One hurdle may be that creating a team of this nature is a complex endeavor in an area that’s still fairly new to most legal organizations. Not only is it new—which may be a deterrent in a profession that has often been regarded as risk-averse and resistant to change—but innovation also requires time, money, and support, all of which are deterrents for many professionals, not just lawyers.
Another barrier to assembling an innovation team may be the question of whom to include in it, specifically: What specialties and expertise are needed to produce a truly qualified innovation team? The same queries apply for finding the right CINO, as leading the legal innovation process is a significant undertaking that likely requires a variety of skillsets, ideas, and—most importantly—a true commitment to innovation in spite of the resistance and skepticism that person is likely to face.
Moreover, when asked whether their organization has an innovation road map in place, 86% of lawyers surveyed said they either don’t currently have one or are just not sure.

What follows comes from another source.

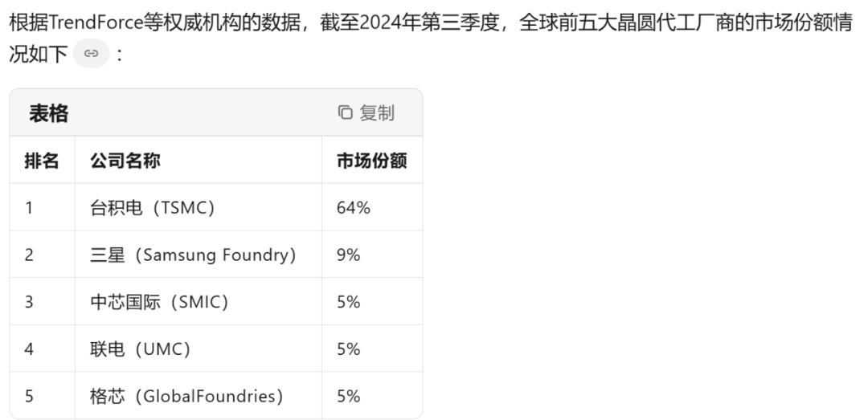This screenshot has height=420, width=868.
Task: Click SMIC's 5% market share value
Action: pos(348,303)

And quite frankly, if respondents are “not sure” if their organization has an innovation road map in place—even if there is one—it’s likely not well-established and thus lacks an effective reach across the organization.
Not having a clear approach and strategy is likely an additional barrier to the growth of innovation in legal organizations, alongside the lack of teams and authority. The two undoubtedly go hand in hand, as it is only with the proper team that an organization can develop the proper road map.
Despite the fact that many legal organizations lack any formal direction, the good news is that many have at least some innovation goals in mind. According to survey respondents, the most common innovation goals are: DEI initiatives, remote work capabilities, and technological advancements.
And while it’s great to have fostered goals like these, it seems almost counterintuitive to have important objectives on the radar with no team or strategic road map in place to actually implement them.
Where Do We Go From Here?
Looking ahead, it’s important to remember that innovation is making its way into the legal profession whether we’re ready or not, and it will be critical for organizations to embrace it head-on with a proper team and a strategic plan.
Although having innovation goals is a great starting point, without a team and proper guidance, these goals may never become reality. And as innovation becomes more than a buzzword, potential clients may choose one firm over another due to its leadership in innovation.
Some law firms that have already made great strides in this area include Reed Smith, Orrick, and Blank Rome, which have hired CINOs, focused on developing innovation strategies, and even created an innovation lab.
It will be interesting to see which firms and in-house teams will join these leaders in legal innovation, by putting their resistance to change aside, and fully embracing the benefits of building an innovation team and strategy.